Il est essentiel de renforcer les capacités et de positionner l’Afrique comme une région dynamique disposant des compétences, des ressources et des talents humains nécessaires pour stimuler la croissance. « C’est pourquoi il est si important que les entreprises africaines soient présentes à la table des négociations », souligne-t-elle, expliquant que ce n’est qu’en collaborant avec les dirigeants politiques que l’Afrique pourra créer un environnement propice à l’exploitation de tout son potentiel.

Guide ESG Bourse TunisSelon elle, l’Afrique doit « inverser le scénario » et remodeler l’histoire pour montrer ce qu’elle peut apporter à l’économie mondiale.

Sanda Ojiambo précise que le GABI n’a pas pour vocation d’être un autre forum de discussion. « Nous en avons assez vu », remarque-t-elle, soulignant que si l’événement phare du GABI sert de coup d’envoi à l’année pour rassembler les idées et créer une dynamique, le véritable travail va au-delà des discussions.

Elle souligne trois objectifs clés : « Tout ce qui est dit et fait doit être suivi d’effets. Deuxièmement, collaborer avec les dirigeants du secteur privé pour garantir la mise en œuvre concrète des initiatives sur le terrain et troisièmement, créer des réseaux solides avec d’autres forums, tels que le Forum africain de l’investissement (AIF). Nous ne sommes pas un forum de négociation, mais nous pouvons nous associer à l’AIF pour mobiliser des financements. »

Sanda Ojiambo Ojiambo reconnaît que le GABI ne peut pas atteindre ces objectifs de manière isolée, compte tenu de l’immensité du continent.

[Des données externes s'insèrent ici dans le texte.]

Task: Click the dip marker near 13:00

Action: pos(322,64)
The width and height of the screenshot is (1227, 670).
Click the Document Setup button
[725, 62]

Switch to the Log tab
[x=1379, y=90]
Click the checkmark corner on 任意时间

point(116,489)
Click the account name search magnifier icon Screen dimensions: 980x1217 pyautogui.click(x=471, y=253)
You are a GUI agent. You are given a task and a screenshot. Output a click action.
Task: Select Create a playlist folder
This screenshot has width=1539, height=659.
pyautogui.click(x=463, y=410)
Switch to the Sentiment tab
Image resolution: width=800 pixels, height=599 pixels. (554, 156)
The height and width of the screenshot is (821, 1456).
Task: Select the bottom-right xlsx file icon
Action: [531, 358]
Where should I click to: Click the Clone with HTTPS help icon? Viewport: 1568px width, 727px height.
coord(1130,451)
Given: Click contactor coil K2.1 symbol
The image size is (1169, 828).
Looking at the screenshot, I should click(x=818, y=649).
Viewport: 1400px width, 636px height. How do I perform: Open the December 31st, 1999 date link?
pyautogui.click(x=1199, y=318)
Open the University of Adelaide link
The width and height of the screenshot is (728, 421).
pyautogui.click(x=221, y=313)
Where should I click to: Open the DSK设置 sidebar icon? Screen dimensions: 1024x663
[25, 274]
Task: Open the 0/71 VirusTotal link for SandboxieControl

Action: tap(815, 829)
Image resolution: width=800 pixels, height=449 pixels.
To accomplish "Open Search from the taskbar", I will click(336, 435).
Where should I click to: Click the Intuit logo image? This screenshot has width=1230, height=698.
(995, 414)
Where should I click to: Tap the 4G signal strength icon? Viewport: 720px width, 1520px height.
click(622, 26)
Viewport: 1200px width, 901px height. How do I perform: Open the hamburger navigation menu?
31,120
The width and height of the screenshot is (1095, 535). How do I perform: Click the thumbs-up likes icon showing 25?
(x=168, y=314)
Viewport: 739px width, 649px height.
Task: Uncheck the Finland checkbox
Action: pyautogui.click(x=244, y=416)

En favorisant les liens et en évitant les chevauchements, elle pense que chacun peut jouer son rôle dans la croissance de l’Afrique.

Elle a toutefois confiance dans l’engagement des dirigeants et des institutions du secteur privé à obtenir des résultats significatifs, mais souligne la nécessité de se concentrer sur la responsabilité, la création d’un environnement favorable et la garantie d’une collaboration fructueuse entre les secteurs public et privé : « Nous devons nous assurer que le yin et le yang entre les secteurs public et privé fonctionnent en harmonie, avec des incitations allant dans la bonne direction. »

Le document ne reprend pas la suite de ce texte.